**Selected excerpt**
# New TC Electronic VSS3 Native Reverb



## ceemusic (Jan 11, 2017)

New release & launch special-

VSS3 is the sound behind thousands of albums and films - and chances are you already know its merits first-hand.

Ported from our iconic System 6000, it gives you quick and no-fuss reverb delight - and lets you take full control of the early reflections, body and tail of your reverb.

14 day trial
Intro offer 
http://www.tcelectronic.com/vss3-native/


----------



## synthpunk (Jan 11, 2017)

They tried releasing this last year and then suddenly everything was pulled and disappeared. GLad to see it back I know a lot of film guy's praise this verb for its transparency and I know quite a few people that can finally throw away their power cores. Of course there been three or four more great reverbs released since last year so who knows how well it will do.


----------



## WindcryMusic (Jan 11, 2017)

I was pretty excited to see this, and the price seems very reasonable (especially the intro discount). Alas, then I saw the dreaded word: iLok. So ... no.


----------



## Hannes_F (Jan 11, 2017)

Interesting. I would like to compare it with the relab VSR S24 - which I just bought and it is fantastic. However I'll be away from the studio for 10 days - anybody else up to a test?


----------



## Saxer (Jan 11, 2017)

WindcryMusic said:


> ...then I saw the dreaded word: iLok. So ... no.


It can be authorized without dongle.

I had a TC5000 years ago and I loved the reverb. But that was at times without plugin reverbs. After all the newer existing reverbs... who knows. I'll give it a try during the intro price duration.


----------



## WindcryMusic (Jan 11, 2017)

Saxer said:


> It can be authorized without dongle.



Doesn't help, I'm afraid ... one still has to install the PACE software, which is the real problem for me. I won't go into any more details about my reasons here, but if you want an explanation you can visit my profile.


----------



## Chandler (Jan 11, 2017)

**Data rows**
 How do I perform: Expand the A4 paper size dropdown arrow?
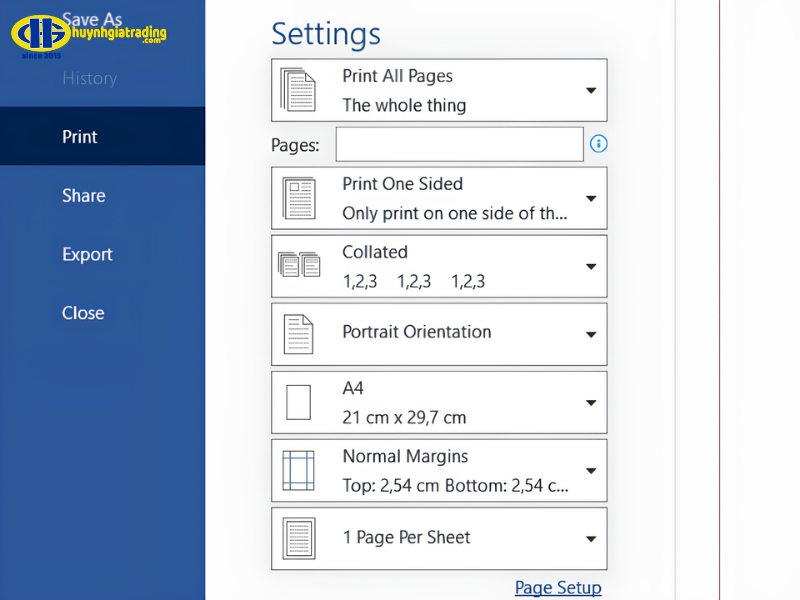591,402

--

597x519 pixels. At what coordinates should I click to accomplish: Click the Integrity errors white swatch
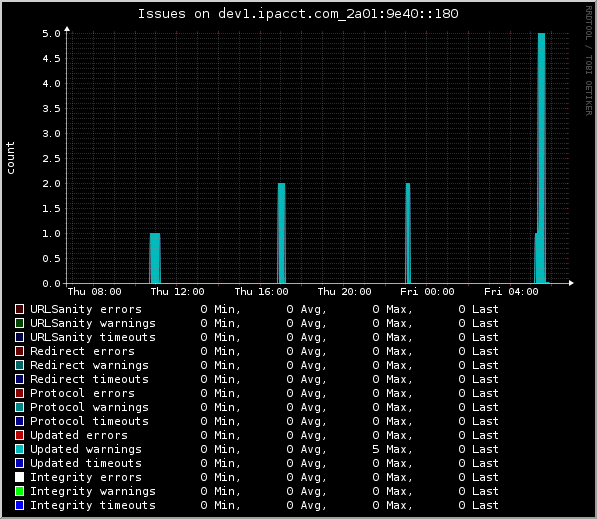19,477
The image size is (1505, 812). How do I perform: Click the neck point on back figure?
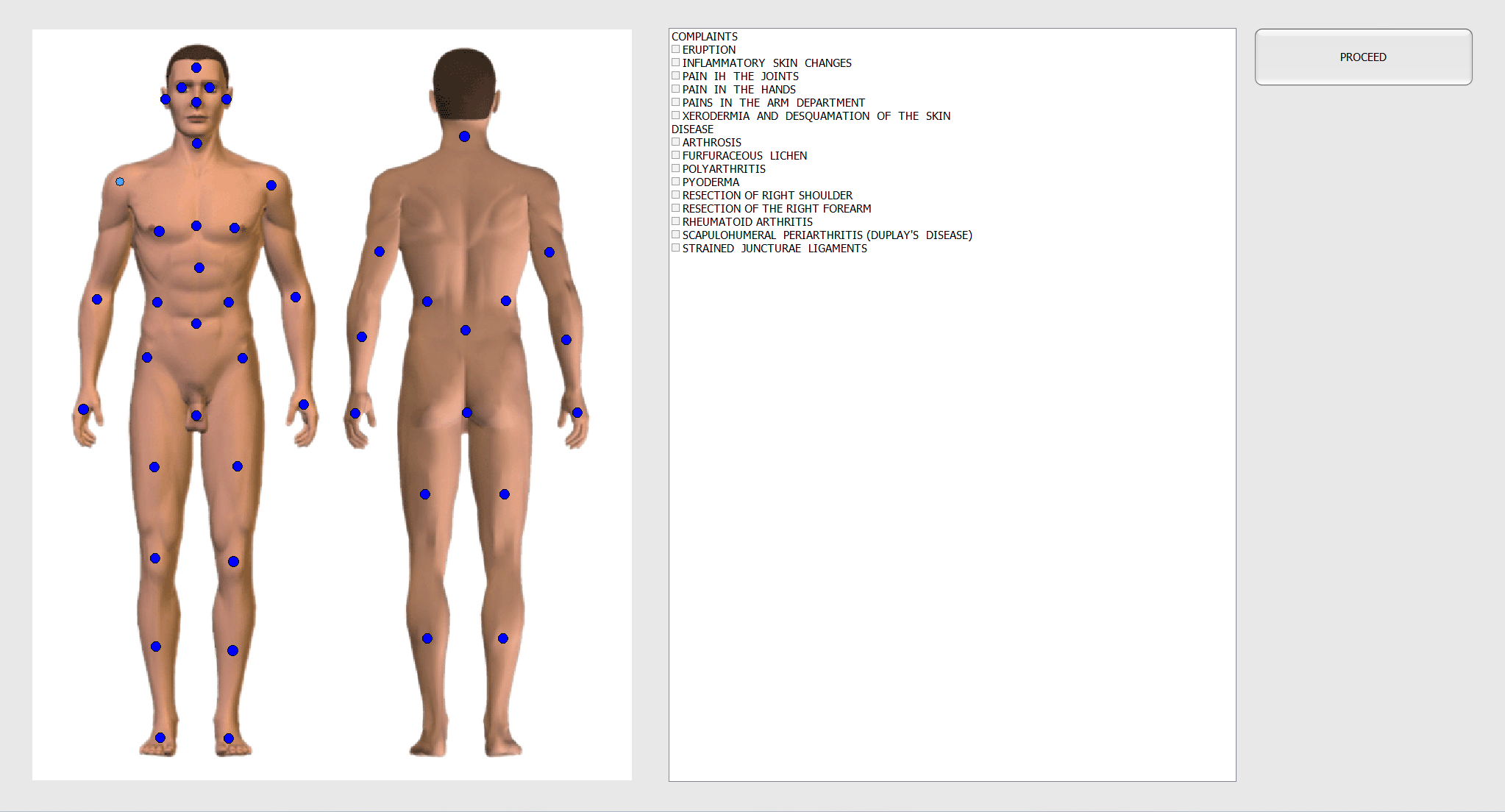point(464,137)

**Given instruction 1**
In the records, substitute "front figure" for "back figure" in the lines from the one with "The image size" up to and including the one with "point(464,137)". Return only those lines, leaving out the pictures.
**Given instruction 2**
Carry on the forum thread about the TC Electronic VSS3 reverb from the point where it stops.
The forum thread and the records have nothing to do with each other.

**Output 1**
The image size is (1505, 812). How do I perform: Click the neck point on front figure?
point(464,137)

**Output 2**
This seems like a direct reaction to the recent ReLab release. apparently the Relab is slightly different and based up updated algorithms. I think the Relab version is supposedly true stereo where this isn't, but I haven't tried this so I don't know for sure. I find it strange that both companies don't have sound clips on their site. They do realize they're audio companies right?


----------



## gsilbers (Jan 11, 2017)

meh, i didnt like this reverb that much when i was using the tc powercore. well, it wasnt anything special compared to the plugins nowadays. i read the vss4 was much better but i havent heard it. 
there are soo many good options out there now.


----------



## synthpunk (Jan 11, 2017)

Direct reaction? This Reverb & algorithm has been around for 20 years now and available for TDM, powercore, and hardware. They are also had released it natively last year for about a day but then mysteriously it was pulled probably something to do with the relation between TC electronic and Behringer is my best guess.But I do agree lots of great competition out there now.



Chandler said:


> This seems like a direct reaction to the recent ReLab release. apparently the Relab is slightly different and based up updated algorithms. I think the Relab version is supposedly true stereo where this isn't, but I haven't tried this so I don't know for sure. I find it strange that both companies don't have sound clips on their site. They do realize they're audio companies right?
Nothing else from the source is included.